でも、どうやってロータリーエンジンの燃費の悪さなどのネガを解消するのでしょうか?それは、レンジエクステンダー用としてロータリーエンジンを発電機に使用するらしいのです。
 
つまりはEV車にロータリーエンジンを搭載し、EVのバッテリーの充電が切れたら、ロータリーエンジンで発電してその電気で走行距離を伸ばすということ。ということはロータリーエンジンを搭載していても実際には電気で使って走るEV車であって、ロータリーのあの独特フィールを味わうクルマではなくなってしまうということになるわけですね。アクセルを踏んだとしてもエンジンの回転は変わらずあくまでモーターの力でクルマは進むという事です。
 
すでにマツダはアメリカで、レンジエクステンダーEV向けのロータリーエンジン関連特許を出願しています。となれば可能性は相当高いようです。
 
燃費が悪いとされているロータリーエンジンですが、実は回転を変動させず定速で使用する限りは、効率に優れており、その状態では燃費は悪くないらしいのです。つまり発電機用のパワーユニットとしては実は適しているのだとか。
 
また、コンパクトな上に軽量であり、さらに振動も少ないので、スペースが厳しく、振動を抑えたレンジエクステンダーに積むのはむしろ通常のレシプロエンジンよりも適しているということらしいのです。
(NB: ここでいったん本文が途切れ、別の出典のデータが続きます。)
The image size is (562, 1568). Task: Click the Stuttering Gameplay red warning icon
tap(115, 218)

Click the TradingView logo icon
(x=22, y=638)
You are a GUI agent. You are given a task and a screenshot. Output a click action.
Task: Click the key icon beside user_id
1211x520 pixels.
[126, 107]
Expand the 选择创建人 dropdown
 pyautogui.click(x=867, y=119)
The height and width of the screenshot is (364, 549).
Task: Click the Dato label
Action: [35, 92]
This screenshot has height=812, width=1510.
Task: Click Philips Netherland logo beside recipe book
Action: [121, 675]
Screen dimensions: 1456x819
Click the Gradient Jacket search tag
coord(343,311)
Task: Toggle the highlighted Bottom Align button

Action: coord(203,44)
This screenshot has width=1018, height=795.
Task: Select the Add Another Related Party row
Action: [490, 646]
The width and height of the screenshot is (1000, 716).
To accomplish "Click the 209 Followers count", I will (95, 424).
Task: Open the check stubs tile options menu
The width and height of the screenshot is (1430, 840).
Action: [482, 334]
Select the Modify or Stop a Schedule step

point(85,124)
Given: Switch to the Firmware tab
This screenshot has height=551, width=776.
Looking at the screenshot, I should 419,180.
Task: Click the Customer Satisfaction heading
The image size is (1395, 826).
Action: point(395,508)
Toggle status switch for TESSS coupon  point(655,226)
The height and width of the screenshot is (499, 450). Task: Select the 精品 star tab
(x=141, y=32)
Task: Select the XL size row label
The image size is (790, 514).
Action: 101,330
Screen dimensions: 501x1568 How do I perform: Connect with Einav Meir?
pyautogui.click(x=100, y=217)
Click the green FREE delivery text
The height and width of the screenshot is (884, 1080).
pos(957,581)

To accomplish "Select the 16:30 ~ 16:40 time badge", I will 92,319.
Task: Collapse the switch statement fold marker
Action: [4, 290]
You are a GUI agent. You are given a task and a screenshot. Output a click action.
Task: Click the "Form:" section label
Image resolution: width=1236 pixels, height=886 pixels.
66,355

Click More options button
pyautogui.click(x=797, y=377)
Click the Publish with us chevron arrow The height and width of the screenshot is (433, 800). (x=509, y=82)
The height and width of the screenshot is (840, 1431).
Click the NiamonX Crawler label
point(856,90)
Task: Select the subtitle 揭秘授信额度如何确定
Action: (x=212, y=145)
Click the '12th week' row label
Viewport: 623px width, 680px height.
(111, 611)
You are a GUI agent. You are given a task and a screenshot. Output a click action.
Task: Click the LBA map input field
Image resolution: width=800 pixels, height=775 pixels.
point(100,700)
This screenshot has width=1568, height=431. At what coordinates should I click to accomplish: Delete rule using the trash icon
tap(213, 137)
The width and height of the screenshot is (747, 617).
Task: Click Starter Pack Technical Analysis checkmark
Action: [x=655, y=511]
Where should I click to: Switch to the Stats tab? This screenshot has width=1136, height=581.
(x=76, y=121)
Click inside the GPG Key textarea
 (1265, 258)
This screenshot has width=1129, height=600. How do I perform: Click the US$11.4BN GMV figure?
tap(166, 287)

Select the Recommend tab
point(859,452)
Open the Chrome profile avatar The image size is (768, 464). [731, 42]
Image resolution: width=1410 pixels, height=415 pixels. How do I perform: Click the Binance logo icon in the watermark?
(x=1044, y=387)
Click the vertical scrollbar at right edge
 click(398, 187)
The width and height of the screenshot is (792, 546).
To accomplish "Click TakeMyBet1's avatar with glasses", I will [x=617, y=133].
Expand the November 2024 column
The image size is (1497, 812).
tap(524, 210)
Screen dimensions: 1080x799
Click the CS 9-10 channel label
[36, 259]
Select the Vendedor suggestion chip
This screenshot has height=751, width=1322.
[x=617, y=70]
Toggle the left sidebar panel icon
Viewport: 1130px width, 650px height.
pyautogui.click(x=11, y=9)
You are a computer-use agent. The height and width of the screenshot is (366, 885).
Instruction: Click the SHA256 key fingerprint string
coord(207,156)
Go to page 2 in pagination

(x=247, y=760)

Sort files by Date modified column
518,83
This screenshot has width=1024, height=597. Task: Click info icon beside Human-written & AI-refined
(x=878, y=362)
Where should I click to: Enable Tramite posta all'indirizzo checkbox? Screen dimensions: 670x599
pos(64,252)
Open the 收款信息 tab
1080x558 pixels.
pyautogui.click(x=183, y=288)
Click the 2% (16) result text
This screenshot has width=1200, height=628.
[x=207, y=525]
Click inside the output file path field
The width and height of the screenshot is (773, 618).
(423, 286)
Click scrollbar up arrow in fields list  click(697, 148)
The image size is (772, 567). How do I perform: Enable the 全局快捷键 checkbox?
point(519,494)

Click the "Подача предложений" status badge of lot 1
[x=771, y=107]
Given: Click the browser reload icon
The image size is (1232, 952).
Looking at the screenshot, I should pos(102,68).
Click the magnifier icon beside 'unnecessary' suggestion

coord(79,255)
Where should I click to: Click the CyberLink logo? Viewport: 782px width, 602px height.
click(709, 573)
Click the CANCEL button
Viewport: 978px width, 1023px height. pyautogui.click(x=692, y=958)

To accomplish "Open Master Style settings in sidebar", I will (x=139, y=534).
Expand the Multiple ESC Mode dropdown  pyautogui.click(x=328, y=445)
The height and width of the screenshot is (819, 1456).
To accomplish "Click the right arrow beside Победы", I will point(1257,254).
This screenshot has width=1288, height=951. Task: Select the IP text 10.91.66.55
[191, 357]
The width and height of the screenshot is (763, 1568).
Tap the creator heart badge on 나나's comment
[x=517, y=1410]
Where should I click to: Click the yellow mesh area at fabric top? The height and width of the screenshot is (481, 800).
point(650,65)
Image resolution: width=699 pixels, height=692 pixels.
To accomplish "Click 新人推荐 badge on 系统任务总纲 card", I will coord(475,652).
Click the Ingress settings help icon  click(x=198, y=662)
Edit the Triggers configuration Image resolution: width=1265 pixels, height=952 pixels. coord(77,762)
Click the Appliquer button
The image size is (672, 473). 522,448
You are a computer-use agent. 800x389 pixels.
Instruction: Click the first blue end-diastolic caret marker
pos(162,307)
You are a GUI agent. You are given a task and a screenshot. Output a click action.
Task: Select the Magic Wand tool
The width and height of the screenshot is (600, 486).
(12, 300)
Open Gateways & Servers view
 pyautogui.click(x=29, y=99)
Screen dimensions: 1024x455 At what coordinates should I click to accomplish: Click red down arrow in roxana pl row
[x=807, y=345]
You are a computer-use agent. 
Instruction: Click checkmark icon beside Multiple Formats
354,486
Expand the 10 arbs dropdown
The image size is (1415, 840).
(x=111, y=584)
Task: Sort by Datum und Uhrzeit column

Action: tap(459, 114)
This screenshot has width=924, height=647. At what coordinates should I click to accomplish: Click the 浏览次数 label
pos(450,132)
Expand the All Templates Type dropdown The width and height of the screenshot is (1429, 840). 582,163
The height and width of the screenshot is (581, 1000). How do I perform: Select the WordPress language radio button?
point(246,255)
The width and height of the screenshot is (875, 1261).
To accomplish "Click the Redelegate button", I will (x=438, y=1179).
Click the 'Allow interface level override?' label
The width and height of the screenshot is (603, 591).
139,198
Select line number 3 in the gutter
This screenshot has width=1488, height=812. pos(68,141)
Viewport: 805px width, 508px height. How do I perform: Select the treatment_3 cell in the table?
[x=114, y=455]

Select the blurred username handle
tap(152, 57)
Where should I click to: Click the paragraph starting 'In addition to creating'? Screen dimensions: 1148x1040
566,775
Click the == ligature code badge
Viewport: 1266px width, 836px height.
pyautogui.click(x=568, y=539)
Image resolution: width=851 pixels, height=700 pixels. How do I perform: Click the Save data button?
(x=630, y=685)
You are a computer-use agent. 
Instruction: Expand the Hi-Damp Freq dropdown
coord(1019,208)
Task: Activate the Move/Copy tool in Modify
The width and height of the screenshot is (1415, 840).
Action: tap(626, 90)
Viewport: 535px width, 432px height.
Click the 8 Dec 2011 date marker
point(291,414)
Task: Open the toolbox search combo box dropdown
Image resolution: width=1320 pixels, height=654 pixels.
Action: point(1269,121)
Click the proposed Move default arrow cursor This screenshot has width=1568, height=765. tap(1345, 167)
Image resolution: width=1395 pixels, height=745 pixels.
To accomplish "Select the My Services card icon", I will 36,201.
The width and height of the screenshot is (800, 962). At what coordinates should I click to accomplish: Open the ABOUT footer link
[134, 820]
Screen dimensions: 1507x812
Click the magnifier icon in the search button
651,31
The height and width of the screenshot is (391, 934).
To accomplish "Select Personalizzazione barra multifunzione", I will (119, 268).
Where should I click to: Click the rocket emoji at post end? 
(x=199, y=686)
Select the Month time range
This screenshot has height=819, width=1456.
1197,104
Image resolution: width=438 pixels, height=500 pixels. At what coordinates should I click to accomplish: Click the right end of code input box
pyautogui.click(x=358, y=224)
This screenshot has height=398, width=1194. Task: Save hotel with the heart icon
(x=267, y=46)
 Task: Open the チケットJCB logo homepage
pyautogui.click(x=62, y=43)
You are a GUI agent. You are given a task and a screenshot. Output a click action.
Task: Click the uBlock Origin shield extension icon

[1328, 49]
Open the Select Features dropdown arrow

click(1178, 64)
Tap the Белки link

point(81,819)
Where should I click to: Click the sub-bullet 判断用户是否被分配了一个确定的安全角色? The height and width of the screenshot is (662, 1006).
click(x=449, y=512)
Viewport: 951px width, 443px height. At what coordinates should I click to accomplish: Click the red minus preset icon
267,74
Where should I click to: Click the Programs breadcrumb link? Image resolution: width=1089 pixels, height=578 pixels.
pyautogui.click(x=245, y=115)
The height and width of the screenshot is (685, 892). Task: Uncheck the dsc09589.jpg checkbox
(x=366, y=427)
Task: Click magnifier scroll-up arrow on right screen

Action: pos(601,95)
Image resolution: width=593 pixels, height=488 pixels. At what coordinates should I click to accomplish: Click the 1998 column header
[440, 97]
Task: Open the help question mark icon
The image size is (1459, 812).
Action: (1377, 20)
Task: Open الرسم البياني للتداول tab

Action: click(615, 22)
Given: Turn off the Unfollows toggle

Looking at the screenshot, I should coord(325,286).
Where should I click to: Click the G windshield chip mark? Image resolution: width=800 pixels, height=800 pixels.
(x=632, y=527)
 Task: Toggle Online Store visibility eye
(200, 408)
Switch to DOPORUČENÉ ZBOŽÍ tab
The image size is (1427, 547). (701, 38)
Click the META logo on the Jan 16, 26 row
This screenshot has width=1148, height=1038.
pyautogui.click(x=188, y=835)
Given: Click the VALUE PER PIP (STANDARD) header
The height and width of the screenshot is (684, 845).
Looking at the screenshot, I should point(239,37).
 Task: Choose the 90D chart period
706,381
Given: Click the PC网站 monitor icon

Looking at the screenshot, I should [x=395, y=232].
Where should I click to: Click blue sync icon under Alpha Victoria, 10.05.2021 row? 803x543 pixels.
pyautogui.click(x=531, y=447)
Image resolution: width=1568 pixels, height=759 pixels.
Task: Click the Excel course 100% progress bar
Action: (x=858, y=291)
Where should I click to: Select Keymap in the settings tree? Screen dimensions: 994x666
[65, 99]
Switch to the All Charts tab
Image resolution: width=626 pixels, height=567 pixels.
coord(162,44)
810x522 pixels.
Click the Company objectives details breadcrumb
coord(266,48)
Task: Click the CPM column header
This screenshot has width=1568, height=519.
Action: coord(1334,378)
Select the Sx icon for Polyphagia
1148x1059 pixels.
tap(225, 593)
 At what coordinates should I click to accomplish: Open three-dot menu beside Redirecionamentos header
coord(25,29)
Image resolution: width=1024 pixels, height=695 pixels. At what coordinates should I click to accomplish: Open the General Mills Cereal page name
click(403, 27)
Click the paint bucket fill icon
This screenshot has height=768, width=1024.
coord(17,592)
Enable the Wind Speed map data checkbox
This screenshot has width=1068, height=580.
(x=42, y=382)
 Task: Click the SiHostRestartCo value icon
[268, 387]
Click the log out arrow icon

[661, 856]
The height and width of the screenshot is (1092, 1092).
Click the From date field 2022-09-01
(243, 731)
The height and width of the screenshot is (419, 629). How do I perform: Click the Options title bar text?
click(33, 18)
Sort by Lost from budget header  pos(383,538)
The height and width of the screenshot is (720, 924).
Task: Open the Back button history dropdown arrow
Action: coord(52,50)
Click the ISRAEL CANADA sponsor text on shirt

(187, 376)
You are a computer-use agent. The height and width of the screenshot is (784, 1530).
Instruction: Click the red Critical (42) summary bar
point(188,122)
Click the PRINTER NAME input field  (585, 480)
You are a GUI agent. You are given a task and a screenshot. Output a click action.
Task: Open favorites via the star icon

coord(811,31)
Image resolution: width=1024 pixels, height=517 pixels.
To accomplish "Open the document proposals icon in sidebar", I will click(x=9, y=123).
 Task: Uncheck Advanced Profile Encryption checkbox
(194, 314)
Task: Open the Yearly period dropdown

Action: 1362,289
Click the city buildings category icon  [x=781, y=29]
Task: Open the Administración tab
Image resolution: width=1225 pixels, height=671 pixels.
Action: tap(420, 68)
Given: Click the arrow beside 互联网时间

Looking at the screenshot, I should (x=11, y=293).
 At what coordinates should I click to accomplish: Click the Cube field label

なるほど確かにロータリーエンジンを復活させるにはレンジエクステンダーはピッタリなのかもしれませんね。
 
しかし、ロータリーエンジンのファンにとっては、あの独特の電気モーターのような(というか本物の電気モーターを別に積むらしいですけど)どこまでも回転が続くような独特なフィーリングが味わえない(本物のモーターで味わえばいい?)というのは残念かもしれません。
 
それでもロータリーエンジンを搭載するマツダのRXシリーズが復活する、というのはファンにとっては喜ばしいことではないでしょうか。願わくは、庶民でも手の届く価格帯で発売されることを期待したいですね。